Meet Our Board: Spotlight on Cole

Cole Hoover, Director of Global Brigades Institutes, joined our board at the end of 2013.

Global Brigades is a student-led organization which serves the dual purpose of educating young people in the arena 0f sustainable development and learning from communities around the globe through cross-cultural engagement.  Cole’s department focuses on education. He describes the work as the education of the next generation of leaders, with a focus on creating the conditions for thoughtful, holistic, and meaningful engagement across cultures. He also co-founded and serves the board of Lumana, where he has a focus on social investor relations, and teaches a summer class at the University of Washington, Bothell, on social enterprise.

Cole came into his relationship with the Whidbey Institute through a Hollyhock Summer Gathering and an ensuing invitation from Rick Ingrasci to attend our annual Winter Gathering at Chinook. “I felt really embraced, and excited about the people we were meeting,” he said. “I fell in love with the land and mission.” His love of the land extends not only across this 100 acres but also across the region around the Puget Sound. “I have a deep connection to the wilderness, and my favorite place to [be] is out in the woods.” He describes Seattle as his ideal home, but said he loves to travel whether for work or pleasure.

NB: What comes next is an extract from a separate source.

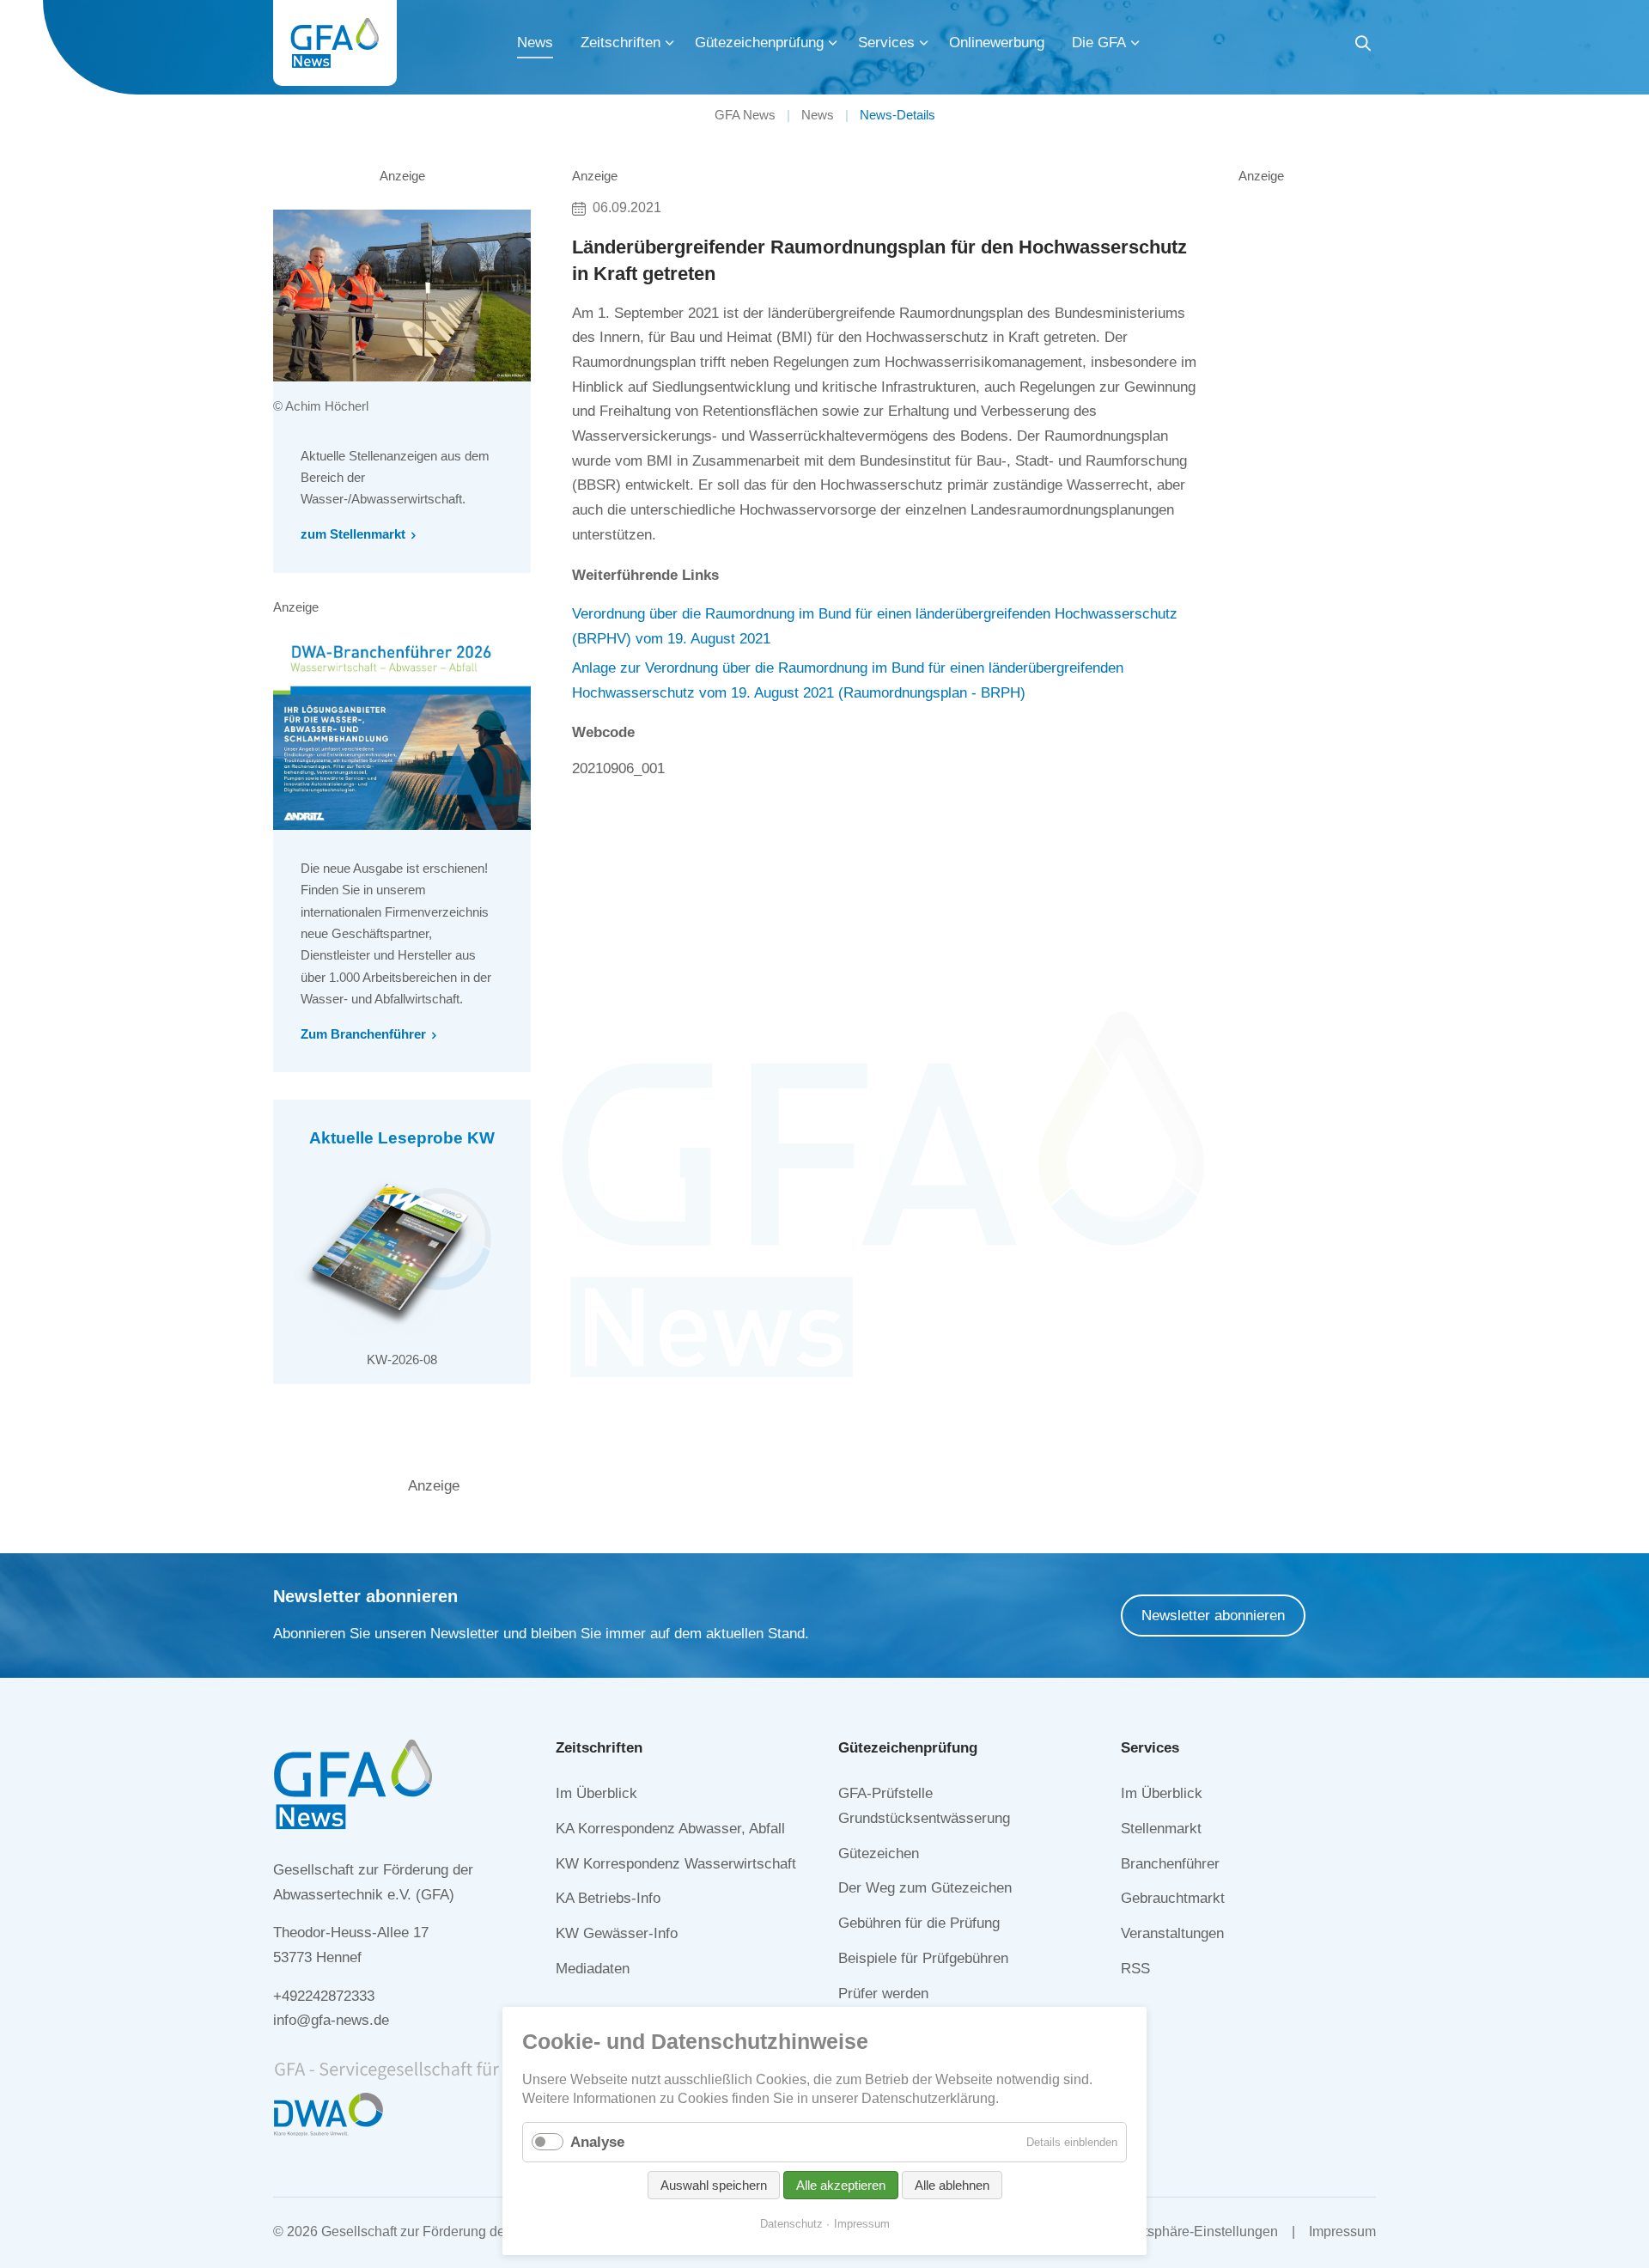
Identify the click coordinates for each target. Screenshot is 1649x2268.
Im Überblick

Cole’s feelings on working with the other Whidbey Institute board members range from excitement to gratitude. The board and staff, he said, have both the skills and the vision to imagine an impact far beyond the Institute’s traditional borders. “It’s a group of playful people—really smart, and really professional—and they’re here to get things done,” he said. “Everyone senses the movement—the really huge direction [in which] the Whidbey Institute is going—and we are all accordingly excited and committed.”

Cole said that one of the reasons he joined the board was to share his experience in envisioning how organizations with a social purpose can build on their current ways of supporting themselves, through new revenue sources, programs, and business models. He hopes to leverage this skill in helping to increase the Whidbey Institute’s impact around the region. He also wants to make our land and programs more accessible to people in Seattle and beyond.

“I have a deep belief, in all areas of my work, that the highest value I can push for is equality of opportunity,” he said. “I’d like to make sure this is an inclusive place . . . and that we connect more people to this extremely thoughtful, heartfelt movement.”

Those wishing to meet Cole in the flesh will have to do so between his frequent travel engagements, but there’s this to count on: when asked if he’d be at Bioneers this November, Cole answered with an instant, and hearty, “Yes!”